The Chicago-based daily deals could raise as much as $540 million, according to its latest SEC filing. Groupon said it planned to sell 30 million shares at $16 to $18 each via joint bookrunners Morgan Stanley, Goldman Sachs and Credit Suisse. The eleven other underwriters on the deal include Allen & Co., BofA Merrill Lynch and Barclays Capital. The underwriters have the option to buy an additional 4.5 million class A shares, the Oct. 21 SEC filing said.
At $540 million, the deal represents a 28% reduction from Groupon’s initial target of $750 million, which it filed to raise in June. The Groupon IPO, one of the most closely watched this year, has been dogged by bad press and accounting issues. Market volatility and European debt issues have also put the IPO market on standstill.
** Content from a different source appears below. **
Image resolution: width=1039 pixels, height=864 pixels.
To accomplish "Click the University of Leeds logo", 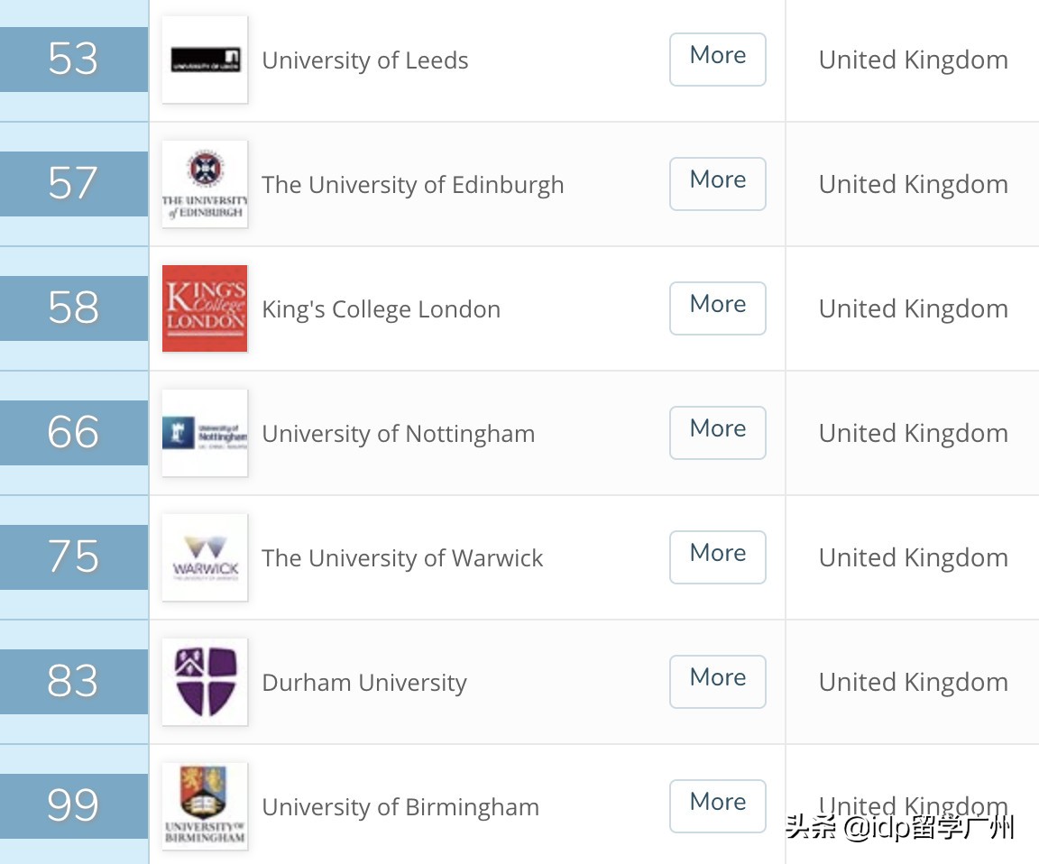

The Groupon offering will likely set the tone for other companies looking to go public.
Andrew Mason, Groupon’s CEO, doesn’t appear to be selling shares and owns 7.7% of Class A stock and 41.7% of Class B stock before the IPO. After the deal, his total voting power will fall to 19.8% from 20.4%, according to the filing.
Groupon backers include New Enterprise Associates (14.6% of Class A stake), Accel Partners (5.5% of Class A), Kleiner Perkins Caufield & Byers, Greylock Partners, Battery Ventures, Maverick Capital, Maveron, Silver Lake Partners and Technology Crossover Ventures, according to SEC filings.